[begin Document excerpt]

The kernel maps these 2MB physical chunks with 2MB large pages. Therefore,
randomness is enforced at both the virtual and physical levels, and the
resulting entropy is higher than that of our current implementaion until
now.

The padding around the section is filled by the prekern. Not to consume
too much memory, the sections that are smaller than PAGE_SIZE are mapped
with normal pages - because there is no point in optimizing them. In these
normal pages, the same shift is applied.

This change has two additional advantages: (a) the cache attacks based on
the TLB are mostly mitigated, because even if you are able to determine
that a given page-aligned range is mapped as executable you don't know
where exactly within that range the section actually begins, and (b) given
that we are slightly randomizing the physical layout we are making some
rare physical attacks more difficult to conduct.

NOTE: after this change you need to update GENERIC_KASLR / prekern /
bootloader.

diffstat:

 sys/arch/amd64/conf/Makefile.amd64     |   4 +-
 sys/arch/amd64/stand/prekern/elf.c     |   7 ++-
 sys/arch/amd64/stand/prekern/mm.c      |  58 +++++++++++++++++++++++++++------
 sys/arch/amd64/stand/prekern/prekern.h |   4 +-
 sys/arch/x86/x86/pmap.c                |  10 +----
 sys/lib/libsa/loadfile_elf32.c         |  26 +++++++++-----
 6 files changed, 73 insertions(+), 36 deletions(-)

diffs (298 lines):

diff -r a0131c65bfe1 -r e8b7d3eec0d7 sys/arch/amd64/conf/Makefile.amd64
--- a/sys/arch/amd64/conf/Makefile.amd64        Wed Nov 15 16:37:00 2017 +0000
+++ b/sys/arch/amd64/conf/Makefile.amd64        Wed Nov 15 18:02:36 2017 +0000
@@ -1,4 +1,4 @@
-#      $NetBSD: Makefile.amd64,v 1.63 2017/11/14 10:15:40 maxv Exp $
+#      $NetBSD: Makefile.amd64,v 1.64 2017/11/15 18:02:37 maxv Exp $
 
 # Makefile for NetBSD
 #
@@ -62,7 +62,7 @@
 ##
 TEXTADDR?=     0xffffffff80200000
 .if defined(KASLR)
-EXTRA_LINKFLAGS=       --split-by-file=0x200000 -r -d
+EXTRA_LINKFLAGS=       --split-by-file=0x100000 -r -d
 KERNLDSCRIPT?= ${AMD64}/conf/kern.ldscript.kaslr
 .else
 EXTRA_LINKFLAGS=       -z max-page-size=0x200000
diff -r a0131c65bfe1 -r e8b7d3eec0d7 sys/arch/amd64/stand/prekern/elf.c
--- a/sys/arch/amd64/stand/prekern/elf.c        Wed Nov 15 16:37:00 2017 +0000
+++ b/sys/arch/amd64/stand/prekern/elf.c        Wed Nov 15 18:02:36 2017 +0000
@@ -1,4 +1,4 @@
-/*     $NetBSD: elf.c,v 1.13 2017/11/14 07:06:34 maxv Exp $    */
+/*     $NetBSD: elf.c,v 1.14 2017/11/15 18:02:36 maxv Exp $    */
 
 /*
  * Copyright (c) 2017 The NetBSD Foundation, Inc. All rights reserved.

[end Document excerpt]
[begin Records]

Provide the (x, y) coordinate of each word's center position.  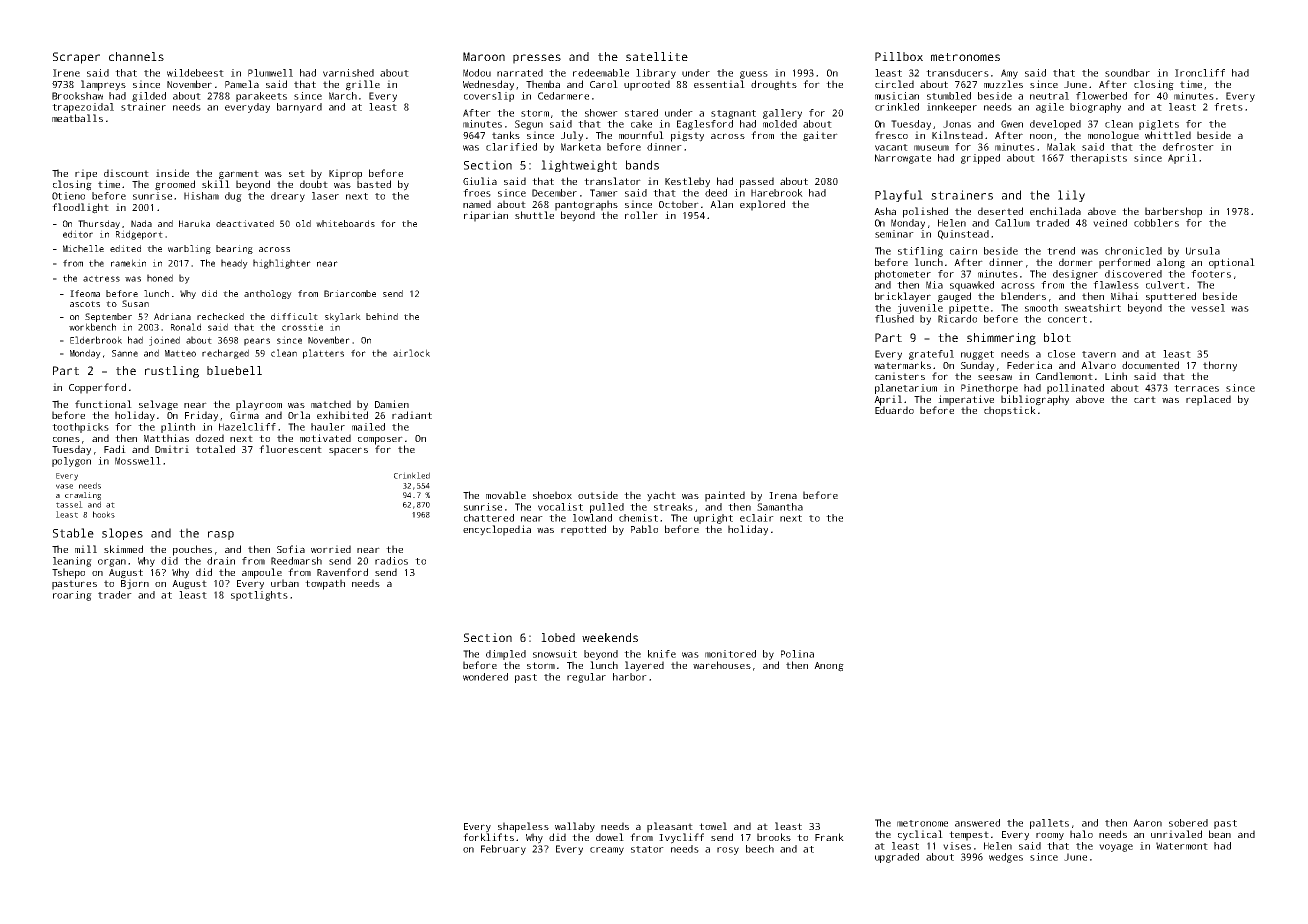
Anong (829, 667)
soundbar (1127, 73)
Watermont (1182, 846)
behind (382, 316)
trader (115, 595)
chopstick (1010, 411)
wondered (485, 677)
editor (78, 234)
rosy (728, 851)
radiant (412, 415)
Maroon (484, 56)
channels (136, 56)
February (503, 850)
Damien (392, 404)
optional (1232, 263)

[end Records]

**Given request 1:** Transcribe a passage from the prekern commit excerpt verbatim. Begin at the words "This change has" and stop after "difficult to conduct.".
**Given request 2:** In the prekern commit excerpt, how are sections smaller than PAGE_SIZE mapped?
**Given request 3:** Extend the prekern commit excerpt, picking up right after its final line.

**Output 1:**
This change has two additional advantages: (a) the cache attacks based on
the TLB are mostly mitigated, because even if you are able to determine
that a given page-aligned range is mapped as executable you don't know
where exactly within that range the section actually begins, and (b) given
that we are slightly randomizing the physical layout we are making some
rare physical attacks more difficult to conduct.

**Output 2:** With normal pages, to which the same shift is applied.

**Output 3:**
@@ -267,7 +267,7 @@
        int segtype;
        vaddr_t secva;
        paddr_t secpa;
-       size_t i, secsz;
+       size_t i, secsz, secalign;
 
        for (i = 0; i < eif.ehdr->e_shnum; i++) {
                shdr = &eif.shdr[i];
@@ -289,10 +289,11 @@
                }
                secpa = basepa + shdr->sh_offset;
                secsz = shdr->sh_size;
+               secalign = shdr->sh_addralign;
                ASSERT(shdr->sh_offset != 0);
                ASSERT(secpa % PAGE_SIZE == 0);
 
-               secva = mm_map_segment(segtype, secpa, secsz);
+               secva = mm_map_segment(segtype, secpa, secsz, secalign);
 
                /* We want (headva + sh_offset) to be the VA of the section. */
                ASSERT(secva > headva);
diff -r a0131c65bfe1 -r e8b7d3eec0d7 sys/arch/amd64/stand/prekern/mm.c
--- a/sys/arch/amd64/stand/prekern/mm.c Wed Nov 15 16:37:00 2017 +0000
+++ b/sys/arch/amd64/stand/prekern/mm.c Wed Nov 15 18:02:36 2017 +0000
@@ -1,4 +1,4 @@
-/*     $NetBSD: mm.c,v 1.13 2017/11/14 07:06:34 maxv Exp $     */
+/*     $NetBSD: mm.c,v 1.14 2017/11/15 18:02:36 maxv Exp $     */
 
 /*
  * Copyright (c) 2017 The NetBSD Foundation, Inc. All rights reserved.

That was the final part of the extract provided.